2. Réduction d'une observation astrométrique
Une observation astrométrique se ramène en général à la mesure de la position de l'image d'un ou de plusieurs astres sur la surface focale d'un instrument. On appelle réduction de cette observation l'ensemble des calculs qu'il faut effectuer pour obtenir la position de ces astres dans un repère céleste convenable. On peut classer en quatre groupes l'ensemble des transformations qu'il faut faire subir à cette mesure.
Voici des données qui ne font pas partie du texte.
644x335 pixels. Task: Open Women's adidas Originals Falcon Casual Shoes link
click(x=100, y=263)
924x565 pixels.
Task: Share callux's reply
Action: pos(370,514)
• Transformation foyer-ciel
L'image d'une portion du ciel dans le plan focal d'un instrument n'est jamais une simple homothétie. Dans le plan focal, l'image a des coordonnées x et y par rapport à une origine, et des directions liées à l'instrument. Sur le ciel, l'astre a des coordonnées différentielles Δδ et Δα × cos δ par rapport à un point central voisin de la direction de visée de cordonnées δ0 et α0. La transformation entre x et y, d'une part, Δδ et Δα × cos δ, d'autre part, comprend les diverses perturbations dues à l'instrument (aberrations optiques, déformations mécaniques), la projection de la portion de voûte céleste sur son plan tangent, appelée projection gnomonique, et la déviation des rayons lumineux par l'atmosphère.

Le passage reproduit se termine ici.